● **TASK INSTRUCTIONS**
Arrange the lines of the listing as a Markdown table with the columns Row and Text, starting at the line that contains "Describe the element" and ending with the last line of the listing, both ends included. Leave out blank lines and any pictures.
=== RECORDS PROVIDED ===
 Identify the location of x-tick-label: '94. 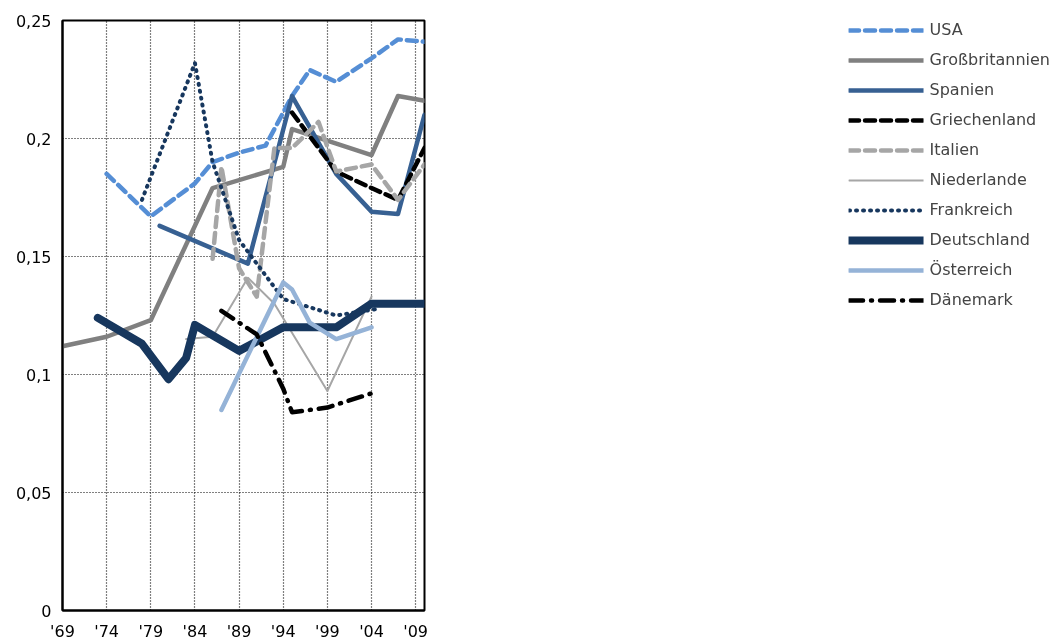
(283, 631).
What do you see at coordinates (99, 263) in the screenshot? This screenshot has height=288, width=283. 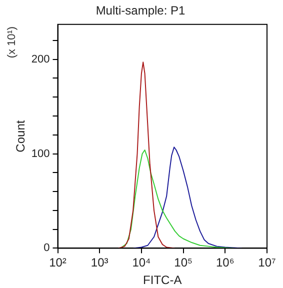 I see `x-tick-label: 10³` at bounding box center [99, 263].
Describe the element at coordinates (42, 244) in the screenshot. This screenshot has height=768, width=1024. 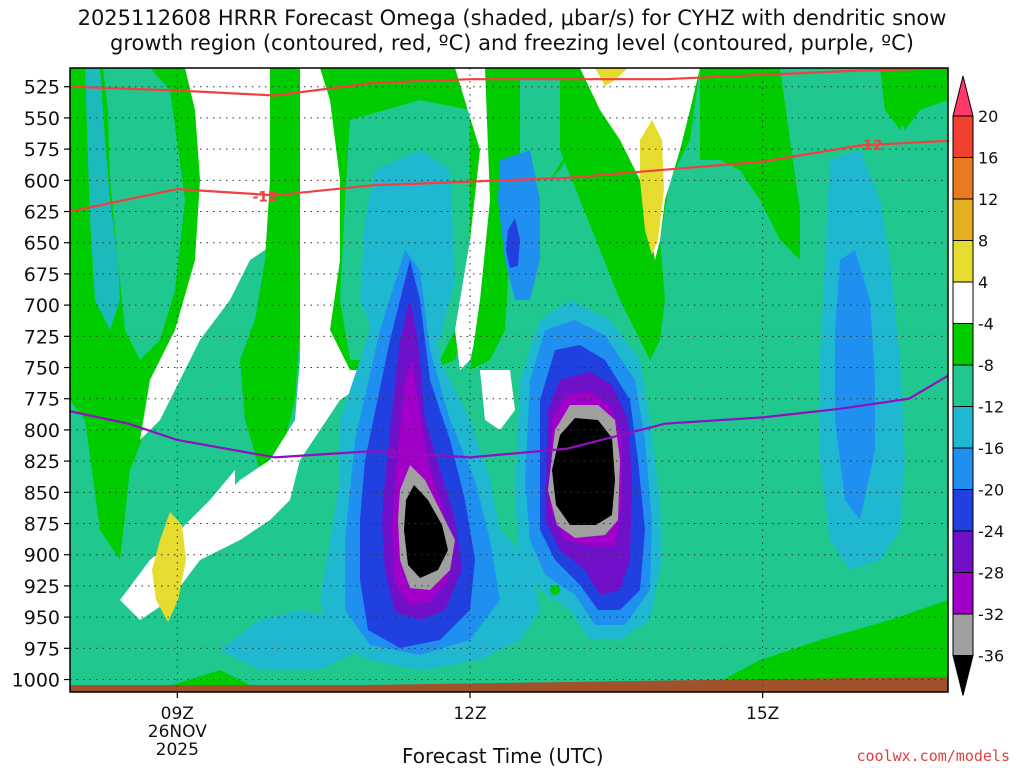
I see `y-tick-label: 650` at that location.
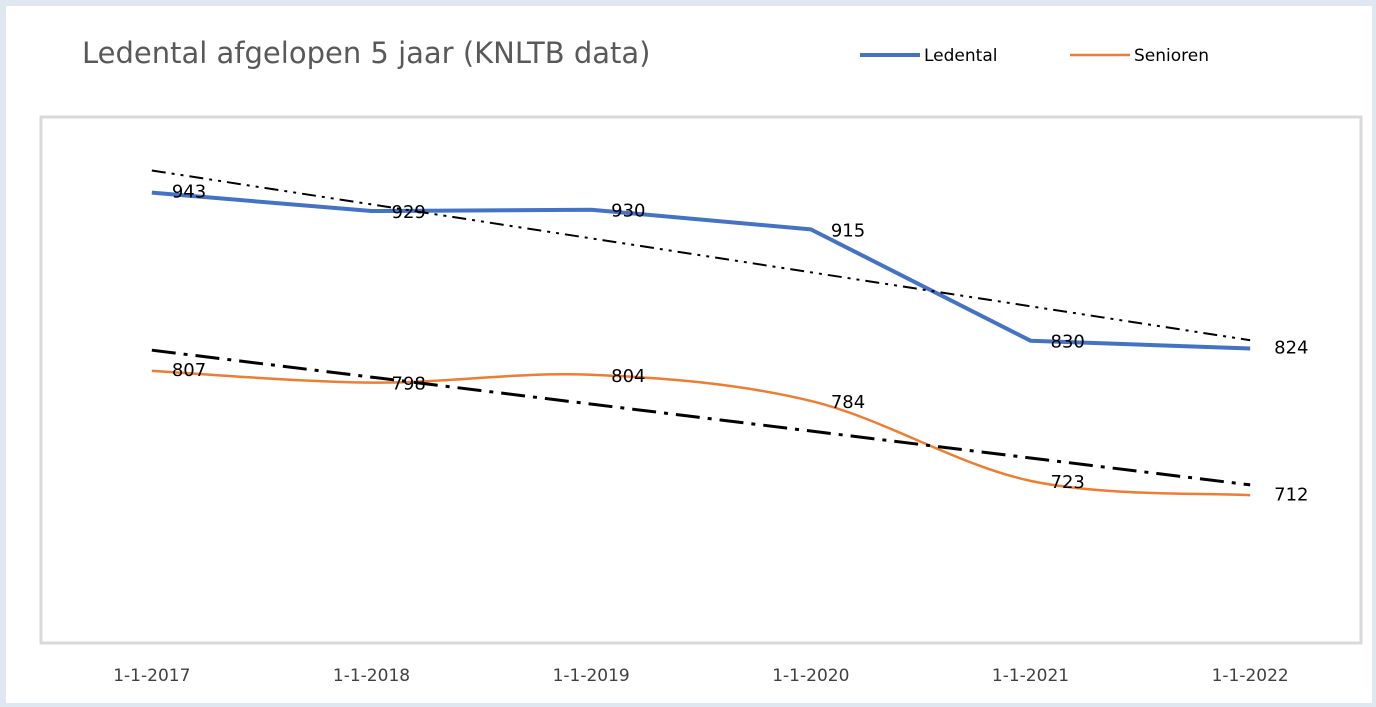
===
● **TASK ANSWER**
| Row | Text |
|---|---|
| 1 | Describe the element at coordinates (42, 244) in the screenshot. This screenshot has height=768, width=1024.  |
| 2 | I see `y-tick-label: 650` at that location. |